New Palestine baseball and softball teams and the Mt. Vernon softball program have combined to win five Indiana High School Athletic Association titles, with all of those state championships coming since the spring of 2000.

Beyond the diamond, Greenfield-Central (1973) and Eastern Hancock (1985) proudly claim football state trophies. And a handful of wrestlers, cross country and track and field athletes have grabbed IHSAA individual championships for local schools.

Hancock County teams were not on the hallowed list of winners in Indiana’s most treasured pastime, though, until Saturday.

Mt. Vernon beat Hamilton Heights 61-47 to win the Class 3A girls basketball title. At the school for 16 years, MV assistant principal and girls athletic director Greg Roach was on hand for MV’s last and only team title: the 2000 softball team’s 2A championship.
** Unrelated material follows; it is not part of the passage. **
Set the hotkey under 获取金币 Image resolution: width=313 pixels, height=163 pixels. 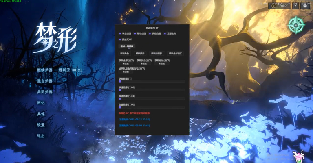126,63
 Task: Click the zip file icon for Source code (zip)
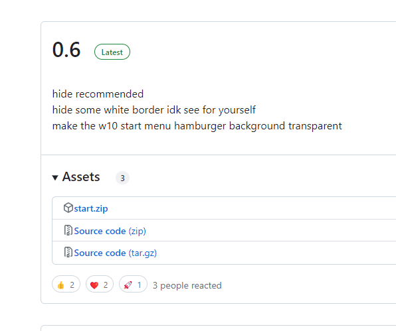point(68,230)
“It is rare, there’s no question about that,” he said. “Our softball team won it and the next year we thought we would win it again and we got beat in the regional by Roncalli.
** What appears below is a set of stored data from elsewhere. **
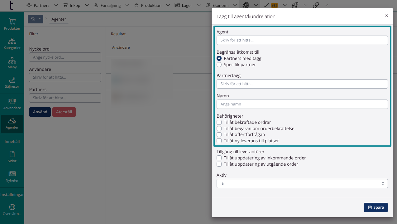397x224 pixels.
Task: Open the Ekonomi menu
Action: pos(217,5)
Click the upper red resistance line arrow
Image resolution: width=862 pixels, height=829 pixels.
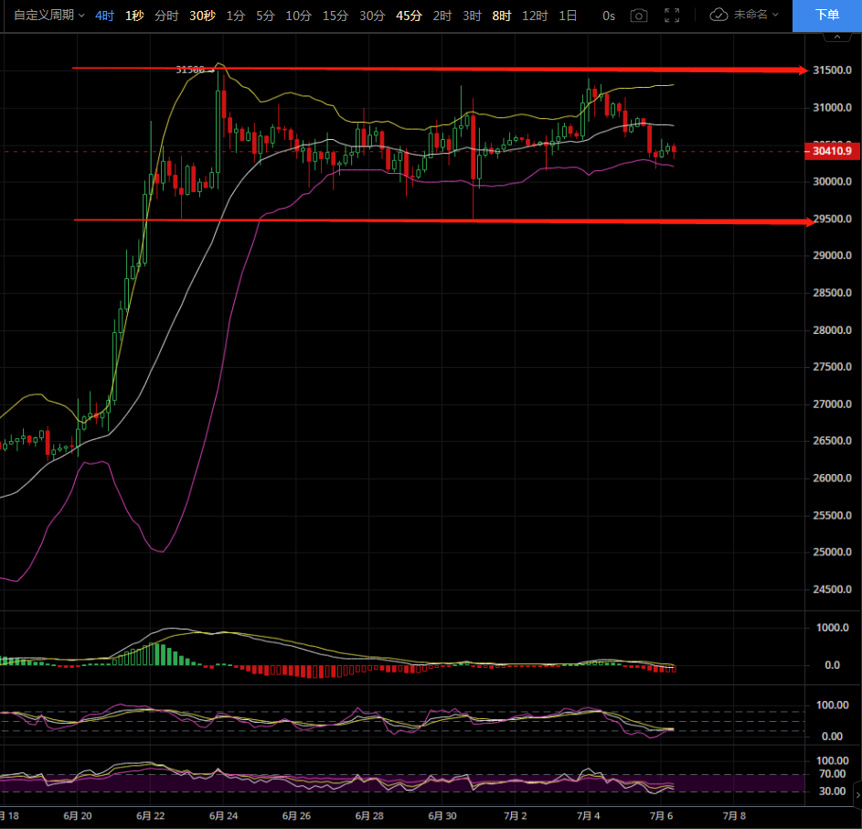[x=801, y=70]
“And then we’ve had some girls (basketball) teams through the years we felt like really had a good chance and sometimes couldn’t even get out of the sectional, the other teams were so good.”

Roach was in his second year at Mt. Vernon when Julie Shelton took over the girls basketball program. Shelton was also the head volleyball coach at the time.
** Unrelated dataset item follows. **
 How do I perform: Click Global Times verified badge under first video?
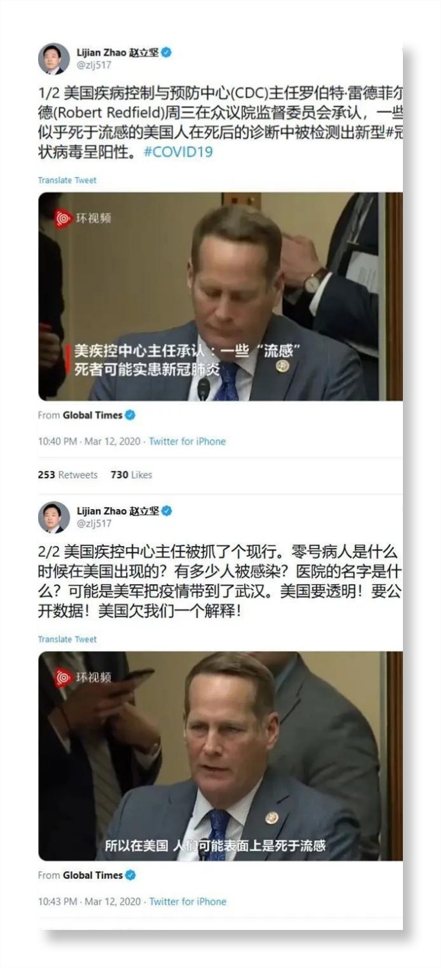130,415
Long witness to Shelton’s leadership, Roach said the coach had one of her toughest challenges this season as the team dealt with injuries and other issues.

“This team, with all the adversity, you just kept wondering, would that be the thing that sets us back so we can’t get through? And, I tell you what … they fought through it. These kids are tough. They’re a reflection of their coach, definitely.

“Julie has expectations and she makes the kids meet those expectations. She doesn’t change them or lower them just because times get tough. It makes them better young ladies, but it also helps them be successful on the basketball court. When things get tough, they can persevere because they’re used to that high standard.  And they expect it of themselves; I truly believe that.”